When the repair argument is set to TRUE, the function attempts to repair the sex coding based on specified logic. It recodes the sex variable based on the most frequent sex values found among parents. This ensures that the sex coding is consistent and accurate, which is essential for constructing valid genetic pedigrees.

<!--
## Practical Example: Cleaning a Pedigree

Below is an example of how to clean and repair a pedigree dataset using the BGmisc package.
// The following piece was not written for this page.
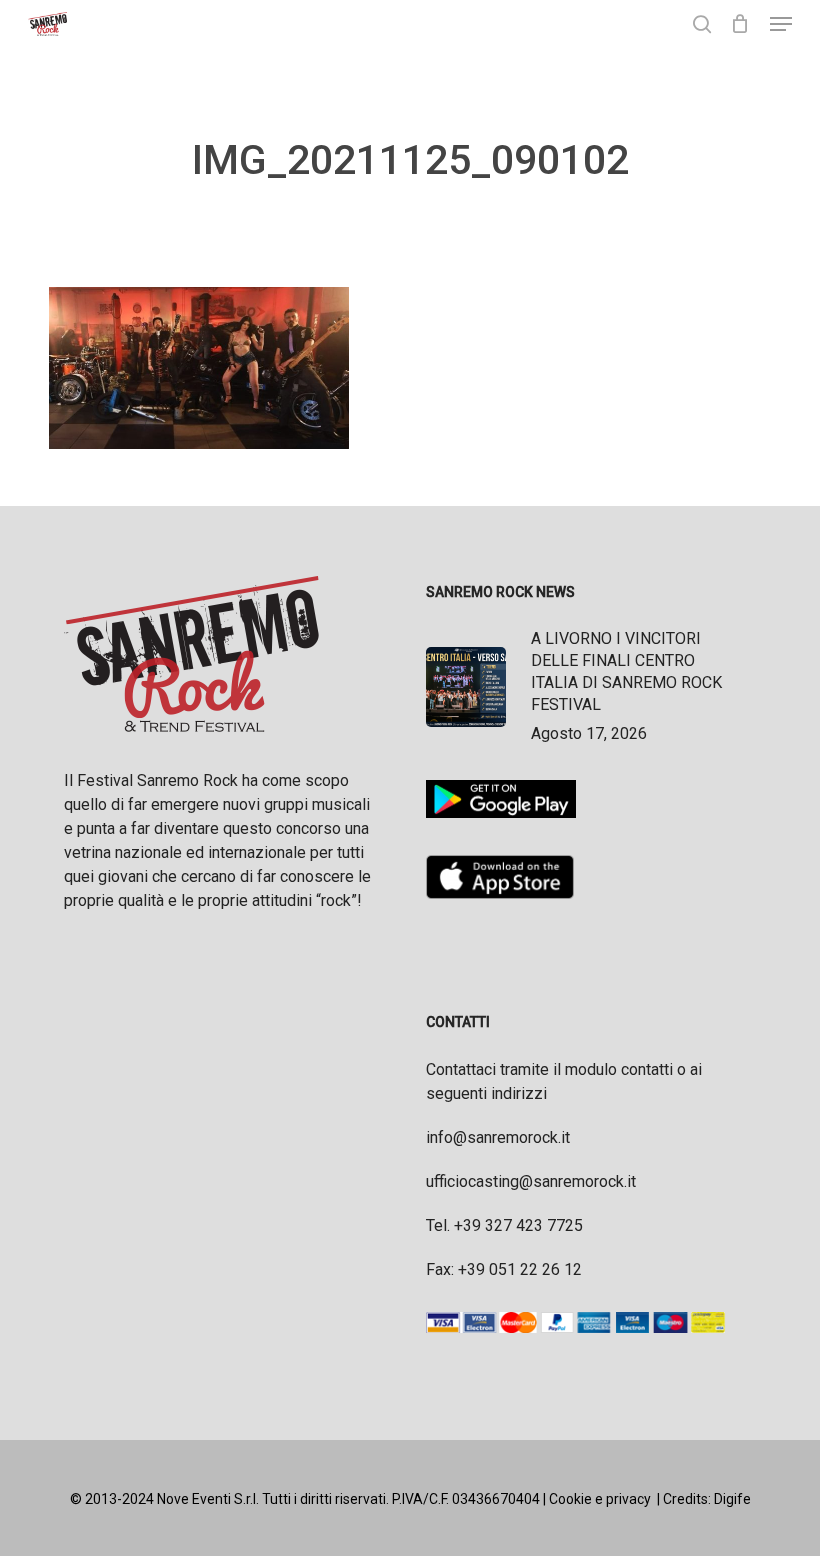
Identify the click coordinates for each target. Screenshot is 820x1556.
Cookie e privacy (600, 1499)
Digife (732, 1499)
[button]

This example is based on the approach Mason typically takes for data cleaning.

```{r, eval = FALSE}
# note, is broken right now
# Load necessary libraries and datasets
library(tidyverse)
library(BGmisc)
set.seed(123)
# Create a sample dataset similar to the one used in Mason's approach
sample_data <- data.frame(
  ID = 1:10,
  name = c("Person1", "Person2", "Person3", "Person4", "Person5", "Person6", "Person7", "Person8", "Person9", "Person10"),
  dadID = c(NA, NA, 1, 1, 3, 3, 5, 5, 7, 7),
  momID = c(NA, NA, 2, 2, 4, 4, 6, 6, 7, 8),
  sex = c(1, 0, 1, 0, 1, 0, 1, 0, 1, 0),
  byr = runif(10, 1900, 2000),
  dyr = c(NA, NA, NA, NA, NA, NA, NA, NA, NA, NA)
)



summarizePedigrees(sample_data)


# Clean the sample dataset
cleaned_data <- sample_data %>%
  janitor::remove_empty(c("rows", "cols")) %>%
  mutate(
    sex_factor = as.factor(case_when(sex == 1 ~ "male", sex == 0 ~ "female"))
  )

# Check for duplicate IDs
temp_check <- checkIDs(cleaned_data, verbose = TRUE, repair = FALSE)
 all_duplicated_ids   <- cbind(temp_check$non_unique_ids, temp_check$duplicated_parents_ids)

cleaned_data <- cleaned_data %>%
  mutate(
    duplicated = case_when(ID %in% temp_check$non_unique_ids ~ 1, TRUE ~ 0),
    duplicated_parent = case_when(dadID %in% all_duplicated_ids  | momID %in% all_duplicated_ids  ~ 1, TRUE ~ 0),
    duplicated_source_ID = case_when(ID %in% all_duplicated_ids ~ ID, dadID %in% all_duplicated_ids  ~ dadID, momID %in% all_duplicated_ids  ~ momID, TRUE ~ NA_integer_),
    alteredlinks = 0
  )

# Display and manually correct specific errors
cleaned_data %>%
  filter(duplicated == 1 | duplicated_parent == 1) %>%
  arrange(duplicated_source_ID, ID) %>%
  print(n = Inf)

# Perform specific corrections
cleaned_data <- cleaned_data %>%
  mutate(
    alteredlinks = case_when(ID == 9  ~ 1, TRUE ~ alteredlinks),
    ID = case_when(ID == 7 & round(byr, digits = 0) == 2020 ~ ID + 1e6, TRUE ~ ID)
  )

# Final check for remaining duplicates
final_check <- checkIDs(cleaned_data, verbose = TRUE, repair = FALSE)
print(final_check)

```
-->

# Conclusion
This vignette demonstrates how to use the BGmisc package to identify and repair errors in pedigrees. By leveraging functions like checkIDs, checkSex, and recodeSex, you can ensure the integrity of your pedigree data, facilitating accurate analysis and research.